Assu is an author in the graphic novel anthology "This Place: 150 Years Retold." His story, 'Tilted Ground,' follows Assu's great-great-grandfather as well as the Potlatch Ban in Canada.

== Art==
Assu series Breakfast series, Personal Totem series, and Urban Totem series all reflect on how consumer items and icons of pop culture define individual lineage and relate to the idea of totemic representation. In his 2006 Breakfast series, Assu appropriates the form of the cereal box and subverses it with commentaries on First Nations issues such as the environment, treaty rights and land claims.
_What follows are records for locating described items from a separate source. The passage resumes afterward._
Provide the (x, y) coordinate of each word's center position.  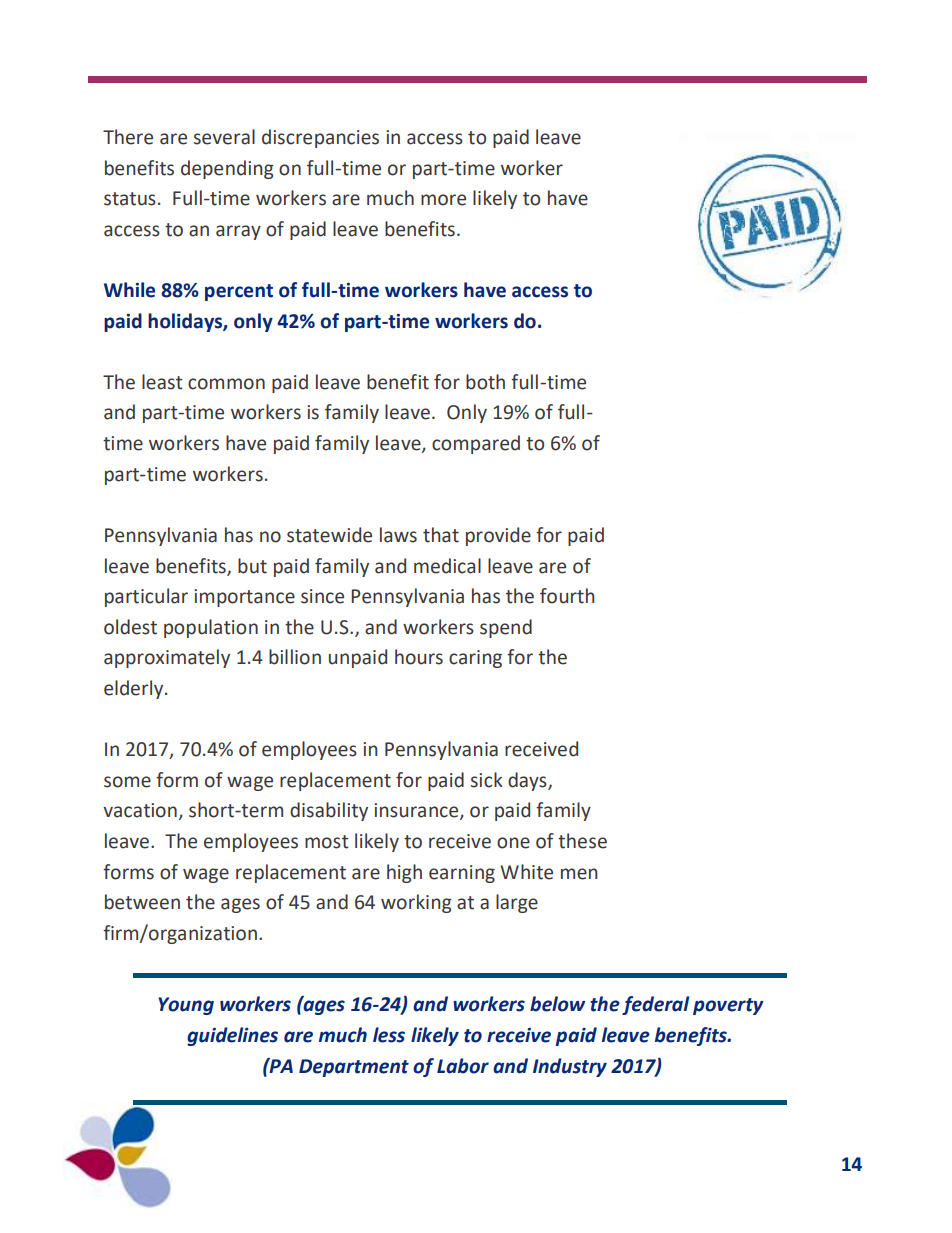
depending (227, 169)
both (485, 382)
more (443, 200)
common (226, 384)
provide (498, 536)
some (127, 782)
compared (476, 444)
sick (487, 780)
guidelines (232, 1036)
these (582, 841)
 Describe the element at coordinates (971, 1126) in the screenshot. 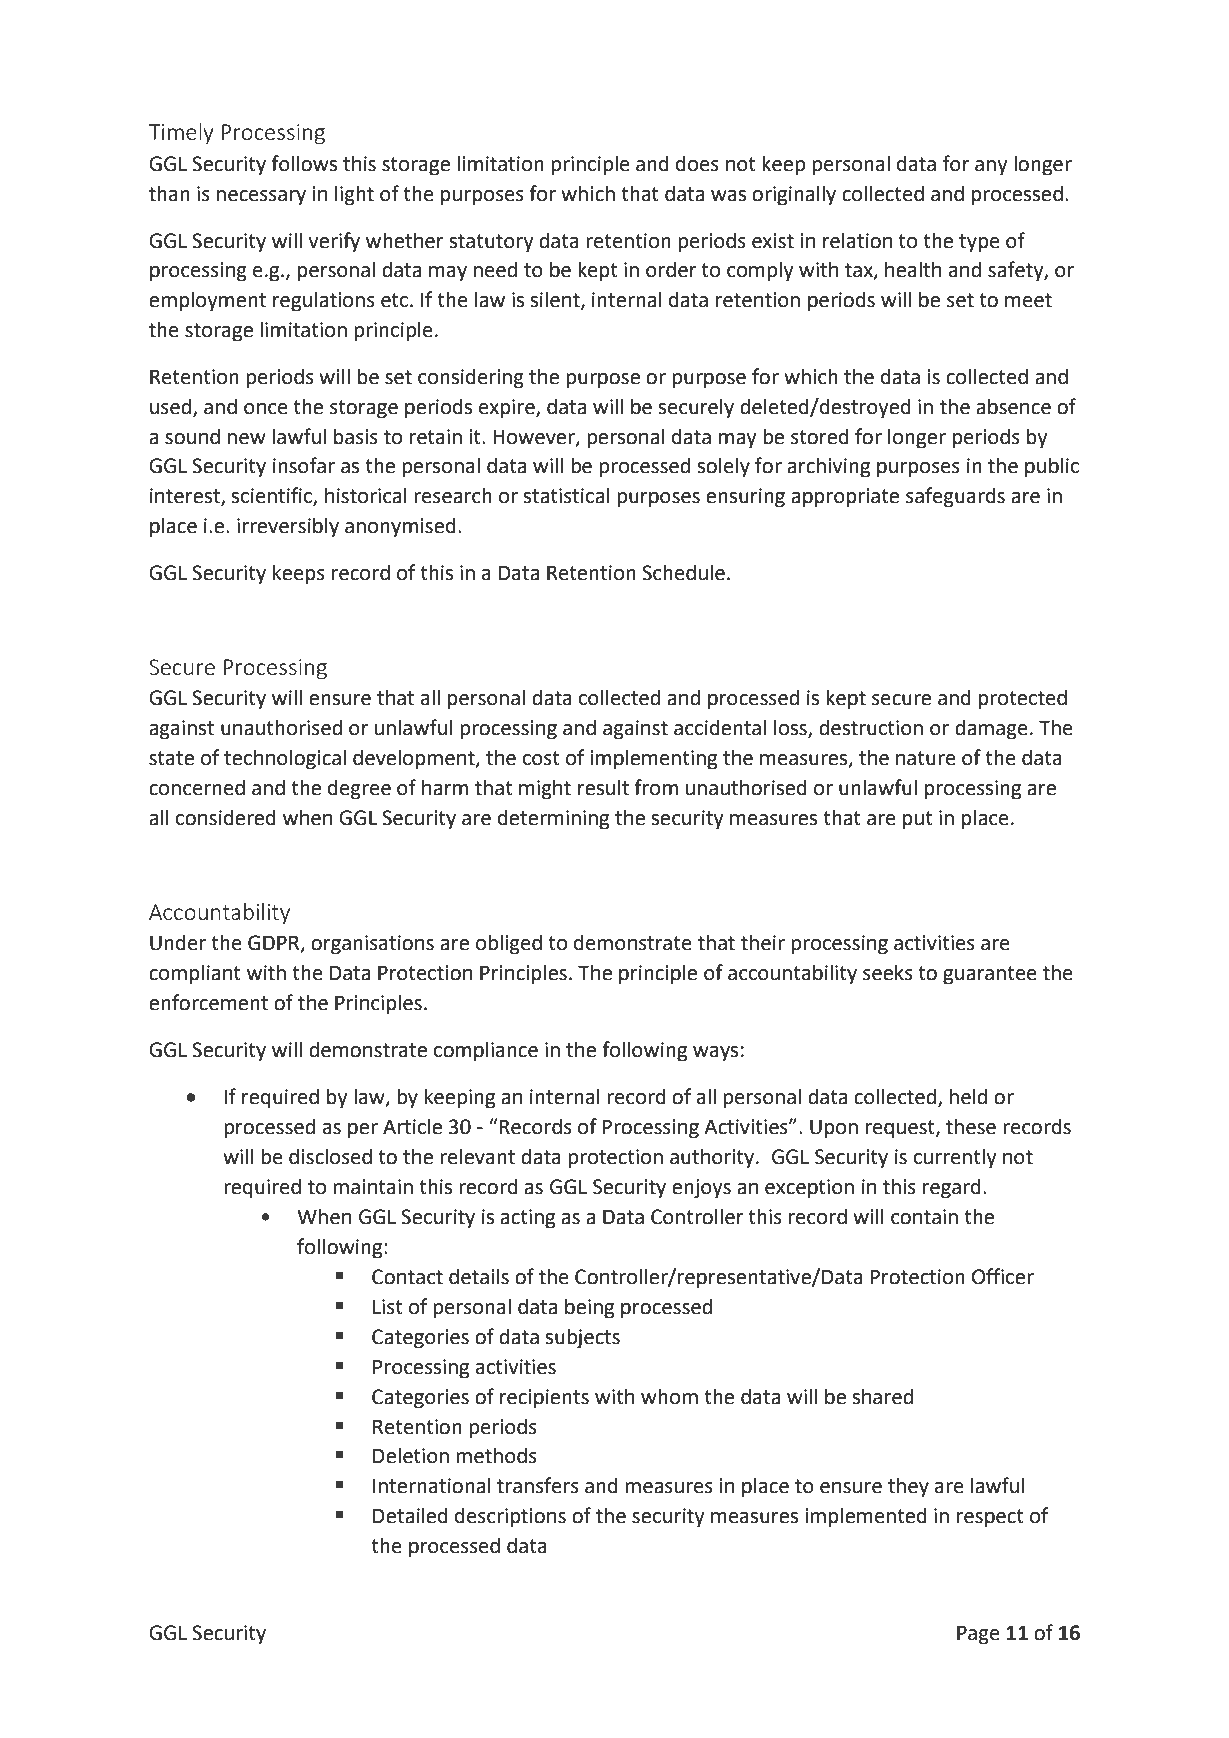

I see `these` at that location.
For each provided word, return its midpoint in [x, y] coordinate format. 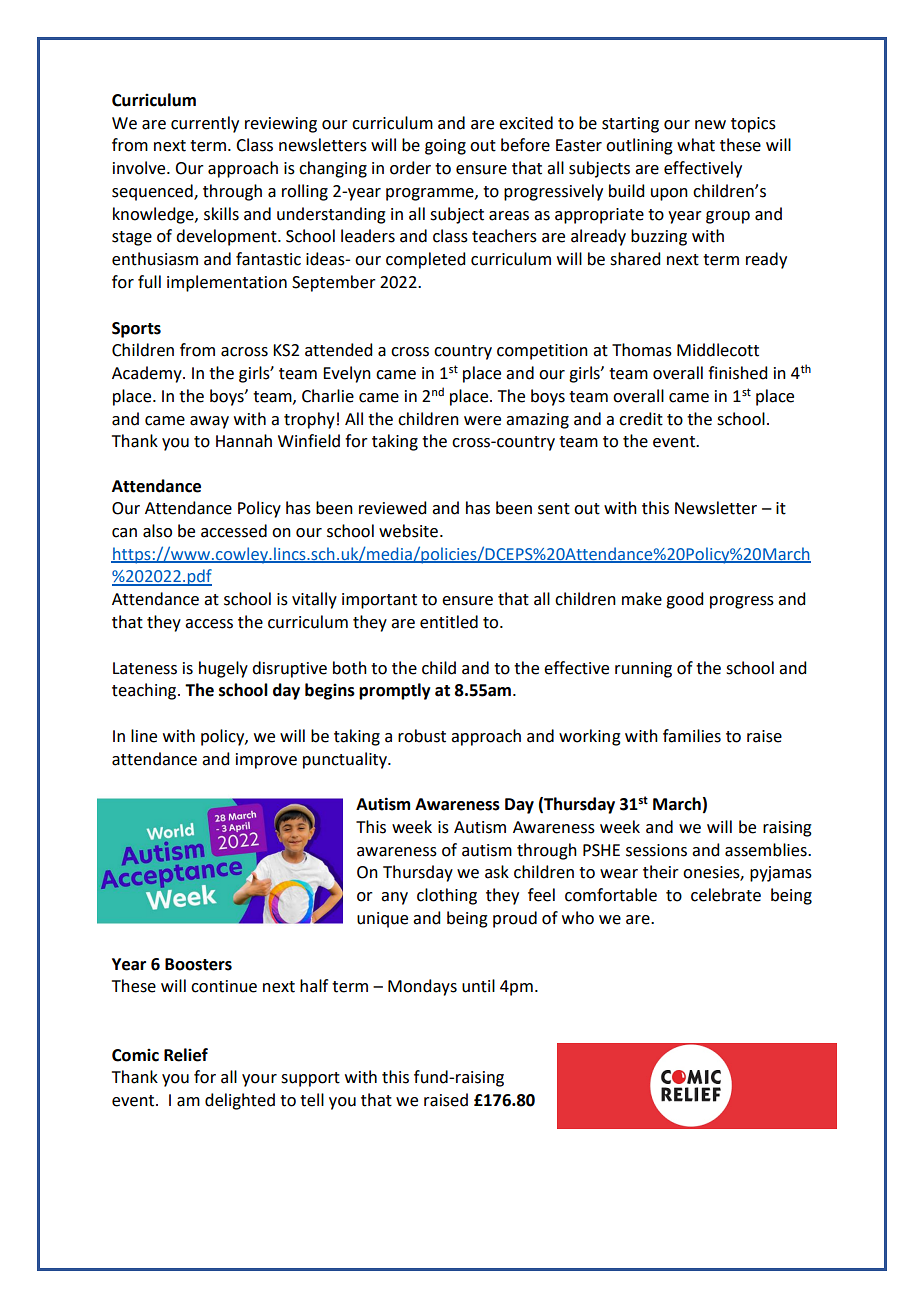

== Selected exhibitions ==
- Ready Player Two: Sonny Assu and Brendan Tang, organized and circulated by The Reach Gallery Museum, Abbotsford (2017), and touring to the Yukon Art Centre, Whitehorse (2018), Touchstones Nelson Museum of Art & History, (2018), Niagara Artists’ Centre, St. Catherines (2018), the Art Gallery of York University, Toronto (2019), and Illingworth Kerr Gallery, Calgary (2020).
- We Come to Witness: Sonny Assu in Dialogue with Emily Carr, Vancouver Art Gallery (2016–17)
- The Paradise Syndrome (solo), Malaspina Printmakers, Vancouver, BC (2016)
- Home Coming (solo), Campbell River Art Gallery, Campbell River, BC (2016)
- 1UP (solo), Surrey Art Gallery Urban Screen (2016)
- Continuum (solo), Thunder Bay Art Gallery, Thunder Bay, Ontario (2015)

== Public collections ==
A work of Assu spoofing the Coca-Cola logo and replacing it by the words "Enjoy Coast-Salish Territory" is in the collection of the Museum of Anthropology at UBC. He also has works in the collection of the National Gallery of Canada, the Vancouver Art Gallery, Seattle Art Museum, the Audain Art Museum, Whistler, BC, and Burnaby Art Gallery, amongst others.